◆ **WHAT YOU NEED TO DO**: Every line in the records below that holds the word "will" is to be copied.

DATA IN THIS EXERCISE: Begin

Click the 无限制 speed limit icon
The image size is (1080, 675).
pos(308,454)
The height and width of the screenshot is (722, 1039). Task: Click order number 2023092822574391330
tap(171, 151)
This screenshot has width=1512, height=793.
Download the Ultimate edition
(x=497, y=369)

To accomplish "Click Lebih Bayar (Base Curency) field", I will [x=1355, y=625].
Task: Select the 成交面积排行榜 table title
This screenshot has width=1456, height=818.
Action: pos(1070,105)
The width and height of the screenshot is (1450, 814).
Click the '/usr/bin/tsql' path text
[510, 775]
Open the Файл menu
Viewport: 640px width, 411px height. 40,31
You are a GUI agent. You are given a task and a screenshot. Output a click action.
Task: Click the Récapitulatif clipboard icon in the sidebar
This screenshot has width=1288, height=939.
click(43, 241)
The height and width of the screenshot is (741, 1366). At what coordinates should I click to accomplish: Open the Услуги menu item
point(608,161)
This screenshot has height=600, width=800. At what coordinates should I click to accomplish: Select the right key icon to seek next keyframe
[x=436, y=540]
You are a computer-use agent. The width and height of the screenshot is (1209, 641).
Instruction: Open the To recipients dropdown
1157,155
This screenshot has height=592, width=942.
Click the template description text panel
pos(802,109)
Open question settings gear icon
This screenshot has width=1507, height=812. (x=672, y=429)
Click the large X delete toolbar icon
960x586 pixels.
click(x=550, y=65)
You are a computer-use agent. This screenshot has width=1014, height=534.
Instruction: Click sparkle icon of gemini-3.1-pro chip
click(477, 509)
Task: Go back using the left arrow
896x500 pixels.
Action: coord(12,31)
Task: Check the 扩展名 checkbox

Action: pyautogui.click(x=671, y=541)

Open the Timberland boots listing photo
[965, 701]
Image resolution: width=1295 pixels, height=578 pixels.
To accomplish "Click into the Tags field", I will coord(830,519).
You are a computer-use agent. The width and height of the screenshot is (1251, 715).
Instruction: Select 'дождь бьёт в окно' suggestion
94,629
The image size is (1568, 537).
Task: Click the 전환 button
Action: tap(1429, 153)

DATA IN THIS EXERCISE: End

◆ **RESPONSE TO THE EXERCISE**:
To accomplish "Click Lebih Bayar (Base Curency) field", I will [x=1355, y=625].
To accomplish "Click into the Tags field", I will coord(830,519).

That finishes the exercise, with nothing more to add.